_Task requirements_.
Copy the data below word for word, keeping every line unchanged and in the same order.

_Material provided_.
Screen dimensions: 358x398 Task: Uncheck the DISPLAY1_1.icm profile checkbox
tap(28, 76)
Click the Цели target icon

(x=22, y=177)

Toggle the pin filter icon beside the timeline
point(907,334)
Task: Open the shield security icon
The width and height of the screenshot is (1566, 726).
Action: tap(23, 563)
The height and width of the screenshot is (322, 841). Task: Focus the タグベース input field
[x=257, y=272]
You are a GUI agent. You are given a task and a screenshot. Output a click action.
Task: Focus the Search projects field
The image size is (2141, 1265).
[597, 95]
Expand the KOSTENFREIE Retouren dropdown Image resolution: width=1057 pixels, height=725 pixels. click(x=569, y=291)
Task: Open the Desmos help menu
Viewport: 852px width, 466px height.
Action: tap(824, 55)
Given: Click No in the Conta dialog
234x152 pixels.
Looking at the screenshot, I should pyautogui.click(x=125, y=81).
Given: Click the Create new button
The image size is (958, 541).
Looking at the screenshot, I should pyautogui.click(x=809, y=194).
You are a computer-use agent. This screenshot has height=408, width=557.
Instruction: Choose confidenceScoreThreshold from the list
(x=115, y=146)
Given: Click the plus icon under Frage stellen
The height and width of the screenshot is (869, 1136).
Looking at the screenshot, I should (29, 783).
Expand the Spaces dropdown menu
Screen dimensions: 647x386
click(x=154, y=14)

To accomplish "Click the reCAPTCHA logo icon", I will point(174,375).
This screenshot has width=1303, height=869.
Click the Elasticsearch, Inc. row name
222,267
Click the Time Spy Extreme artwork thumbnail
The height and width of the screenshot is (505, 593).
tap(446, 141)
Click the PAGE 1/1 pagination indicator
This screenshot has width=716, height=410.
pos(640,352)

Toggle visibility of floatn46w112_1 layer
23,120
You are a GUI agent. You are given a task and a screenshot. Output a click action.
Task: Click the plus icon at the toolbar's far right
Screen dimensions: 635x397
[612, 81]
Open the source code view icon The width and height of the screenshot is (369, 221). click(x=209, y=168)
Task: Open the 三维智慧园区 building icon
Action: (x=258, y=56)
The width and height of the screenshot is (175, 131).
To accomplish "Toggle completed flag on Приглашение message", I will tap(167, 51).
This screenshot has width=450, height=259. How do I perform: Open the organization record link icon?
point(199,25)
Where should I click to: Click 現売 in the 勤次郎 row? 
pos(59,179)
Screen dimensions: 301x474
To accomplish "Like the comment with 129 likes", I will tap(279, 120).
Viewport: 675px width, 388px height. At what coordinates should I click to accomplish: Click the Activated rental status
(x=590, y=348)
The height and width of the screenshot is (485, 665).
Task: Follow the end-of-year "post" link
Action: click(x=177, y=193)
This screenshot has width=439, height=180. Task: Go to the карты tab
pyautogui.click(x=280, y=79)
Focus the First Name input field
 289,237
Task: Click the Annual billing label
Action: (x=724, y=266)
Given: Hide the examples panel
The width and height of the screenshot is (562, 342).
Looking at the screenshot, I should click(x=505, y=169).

_Solved exercise_.
Screen dimensions: 358x398 Task: Uncheck the DISPLAY1_1.icm profile checkbox
tap(28, 76)
Click the Цели target icon

(x=22, y=177)

Toggle the pin filter icon beside the timeline
point(907,334)
Task: Open the shield security icon
The width and height of the screenshot is (1566, 726).
Action: tap(23, 563)
The height and width of the screenshot is (322, 841). Task: Focus the タグベース input field
[x=257, y=272]
You are a GUI agent. You are given a task and a screenshot. Output a click action.
Task: Focus the Search projects field
The image size is (2141, 1265).
[597, 95]
Expand the KOSTENFREIE Retouren dropdown Image resolution: width=1057 pixels, height=725 pixels. click(x=569, y=291)
Task: Open the Desmos help menu
Viewport: 852px width, 466px height.
Action: tap(824, 55)
Given: Click No in the Conta dialog
234x152 pixels.
Looking at the screenshot, I should pyautogui.click(x=125, y=81).
Given: Click the Create new button
The image size is (958, 541).
Looking at the screenshot, I should pyautogui.click(x=809, y=194).
You are a computer-use agent. This screenshot has height=408, width=557.
Instruction: Choose confidenceScoreThreshold from the list
(x=115, y=146)
Given: Click the plus icon under Frage stellen
The height and width of the screenshot is (869, 1136).
Looking at the screenshot, I should (29, 783).
Expand the Spaces dropdown menu
Screen dimensions: 647x386
click(x=154, y=14)

To accomplish "Click the reCAPTCHA logo icon", I will point(174,375).
This screenshot has width=1303, height=869.
Click the Elasticsearch, Inc. row name
222,267
Click the Time Spy Extreme artwork thumbnail
The height and width of the screenshot is (505, 593).
tap(446, 141)
Click the PAGE 1/1 pagination indicator
This screenshot has width=716, height=410.
pos(640,352)

Toggle visibility of floatn46w112_1 layer
23,120
You are a GUI agent. You are given a task and a screenshot. Output a click action.
Task: Click the plus icon at the toolbar's far right
Screen dimensions: 635x397
[612, 81]
Open the source code view icon The width and height of the screenshot is (369, 221). click(x=209, y=168)
Task: Open the 三维智慧园区 building icon
Action: (x=258, y=56)
The width and height of the screenshot is (175, 131).
To accomplish "Toggle completed flag on Приглашение message", I will tap(167, 51).
This screenshot has width=450, height=259. How do I perform: Open the organization record link icon?
point(199,25)
Where should I click to: Click 現売 in the 勤次郎 row? 
pos(59,179)
Screen dimensions: 301x474
To accomplish "Like the comment with 129 likes", I will tap(279, 120).
Viewport: 675px width, 388px height. At what coordinates should I click to accomplish: Click the Activated rental status
(x=590, y=348)
The height and width of the screenshot is (485, 665).
Task: Follow the end-of-year "post" link
Action: click(x=177, y=193)
This screenshot has width=439, height=180. Task: Go to the карты tab
pyautogui.click(x=280, y=79)
Focus the First Name input field
 289,237
Task: Click the Annual billing label
Action: (x=724, y=266)
Given: Hide the examples panel
The width and height of the screenshot is (562, 342).
Looking at the screenshot, I should click(x=505, y=169).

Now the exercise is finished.